A little while ago I predicted how I thought Apple would number versions of macOS from Big Sur onwards. I was wrong, and apologise for having been misleading. With macOS version 11.1 now undergoing beta-testing, Apple has made it very clear how it is numbering versions after the long reign of Mac OS X.
Over the next year, we will see macOS 11.0 to 11.x, where x is probably (by tradition) going to be around 6 or 7. Then in the autumn/fall of 2021, expect to see Apple release the next major version, macOS 12, which should in turn follow a similar cycle through 12.0 to 12.x.
Rather than have Supplemental Updates, this enables Apple to release minor patches using the third number, as it did with macOS 11.0.1, as needed.
For many, this is a great improvement, although as usual nothing comes for free. Software which remains capable of running in versions of macOS before 11.0 needs to cope with its different numbering system. It also means that, like some apps such as Firefox, if Apple keeps on an annual major release cycle, it will ascend major version numbers more rapidly than it ever has before: in ten years time, we’ll probably all be complaining about the problems we’re having with macOS 21.0.

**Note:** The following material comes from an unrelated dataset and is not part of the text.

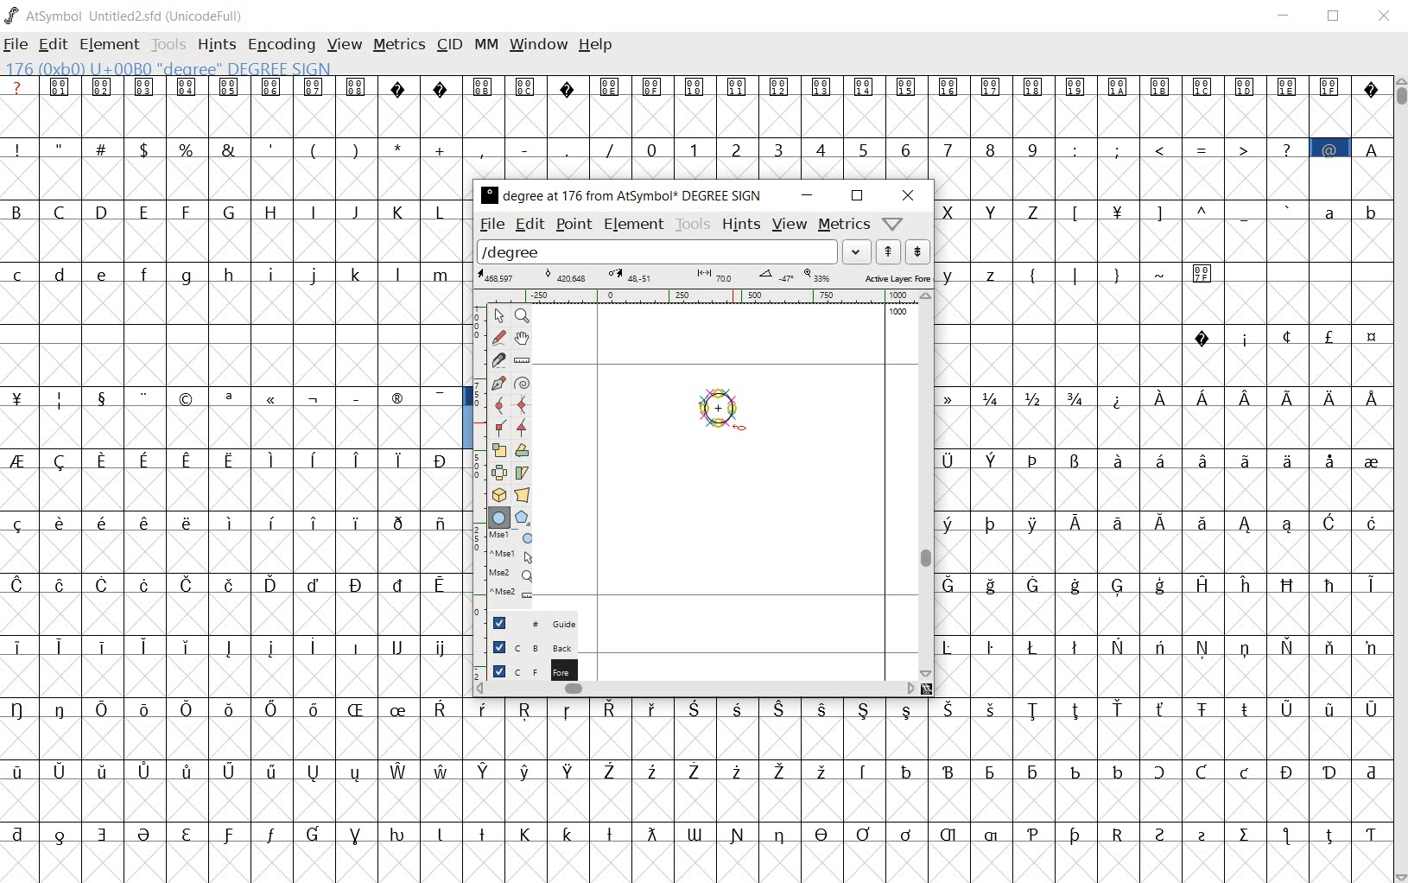 The width and height of the screenshot is (1408, 883). I want to click on measure a distance, angle between points, so click(522, 361).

If you need to convert the old and new systems into a monotonically increasing numeric series, this means that you can take the ‘minor’ version number for macOS 10 up to 15, and for versions above the major version number of 10, simply add 5 to that. For example, that makes Mojave 14, and Big Sur’s successor 17.
What we will discover next in macOS 11.1 is whether Apple has also incremented its backward-compatible version numbering from 10.16.0 to 10.16.1, or left it alone for those scripts and older code which are blissfully unaware of this major change.
Now, if you’ll pass me the hat, I think I have a job to do.